Tool	Purpose	Verification
(which assistant, with approx. date/version)	drafting the `do rep = 1 to 10000;` simulation loop	confirmed `WORK.SIM` log count \(= 10{,}000 \times 198 = 1{,}980{,}000\)
(same)	explaining `ods output ttests=` and the pooled vs Satterthwaite rows	confirmed `WORK.TT` has \(20{,}000\) rows and kept only `variances = "Equal"`
(same)	debugging the SURVEYSELECT bootstrap (`method=urs`, `outhits`)	confirmed `WORK.BOOT` \(= 198 \times 2000\) and the mean of means \(= 7.45\)

Verification is the habit the course is built on: a rendered code block proves nothing; the log count, the replicate structure, and the match to the locked \(0.99\) / \(0.05\) / \(0.58\) are what make the result yours.
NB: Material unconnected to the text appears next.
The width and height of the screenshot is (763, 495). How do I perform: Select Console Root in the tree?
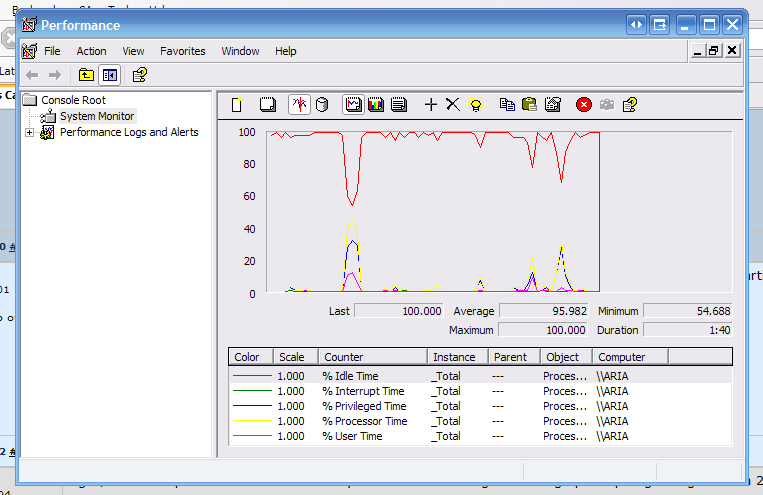pyautogui.click(x=73, y=100)
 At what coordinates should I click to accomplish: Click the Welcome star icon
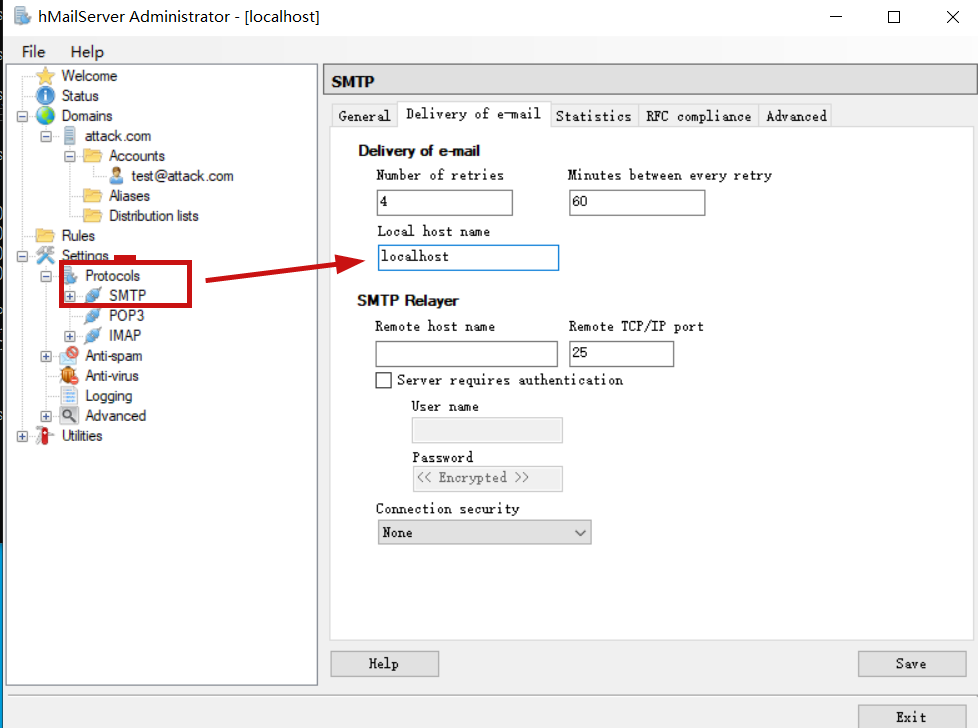point(45,76)
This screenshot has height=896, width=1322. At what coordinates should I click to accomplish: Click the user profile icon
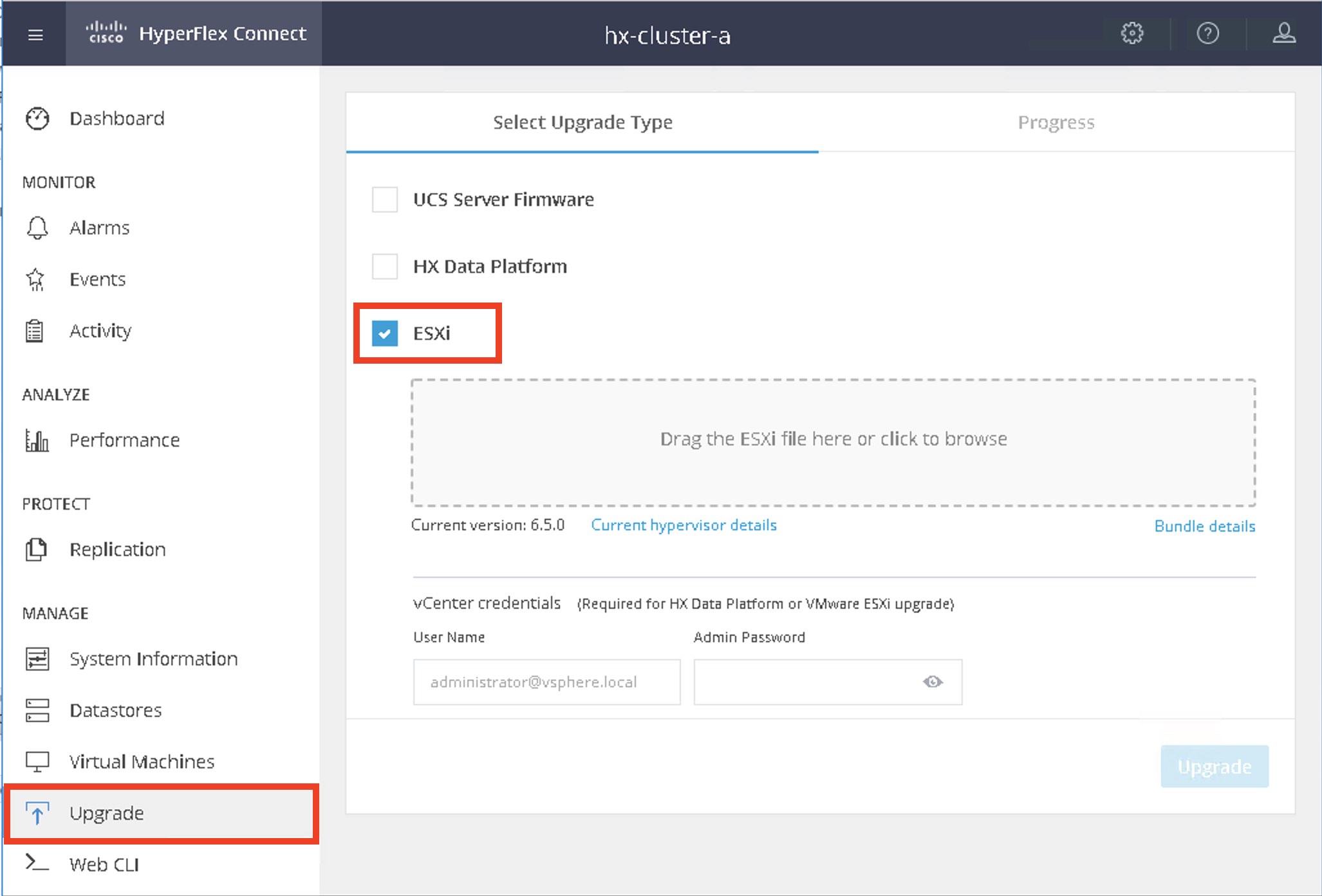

Verification & reproducibility status

verified: false. The SAS code, the log excerpts, and every numeric value on this page are hand-authored, synthetic, and were NOT run — SAS is proprietary and is not executed in this build environment, so the course SAS execution/output gate is BLOCKED. A rendered, syntax-highlighted code block or a typed listing is not evidence that the program runs or that the numbers are right. The load-bearing values here — the empirical power \(\approx 0.99\), the empirical Type I rate \(\approx 0.05\), the sampling-distribution mean \(\approx 128.4\) with SE \(\approx 0.58\) (\(= 14.2 / \sqrt{594}\), from the \(594\)-reading whole-cohort model), the simulation row counts (\(10{,}000\) replicates \(\times 198 = 1{,}980{,}000\) rows in WORK.SIM; \(20{,}000\) rows in the captured t-test output; \(10{,}000 \times 594 = 5{,}940{,}000\) rows in WORK.SAMPDIST; \(396{,}000\) rows in the \(2{,}000\)-replicate bootstrap), the locked arm means (\(125.9\) vs \(130.8\), \(\Delta \approx -4.9\), pooled SD \(\approx 12\)), and the transfer bootstrap figures for steps_k (notional, not locked, around the locked mean \(7.45\)) — are drafted “as if run” and are synthetic (the wellness-program study, seed streaminit(20260824) / seed=20260824), representing no real health data, with the analysis observational (any arm difference is an association, not a causal effect). Do not treat any value here as a confirmed reference until the human/SAS-run sign-off in the course’s private notation and verification ledger §5 is complete.

The graded deliverable, its rubric, and due date live in Blackboard (the LMS) — this page is study and practice only. All numbers are synthetic and verified: false; the SAS execution/output gate is blocked pending sign-off.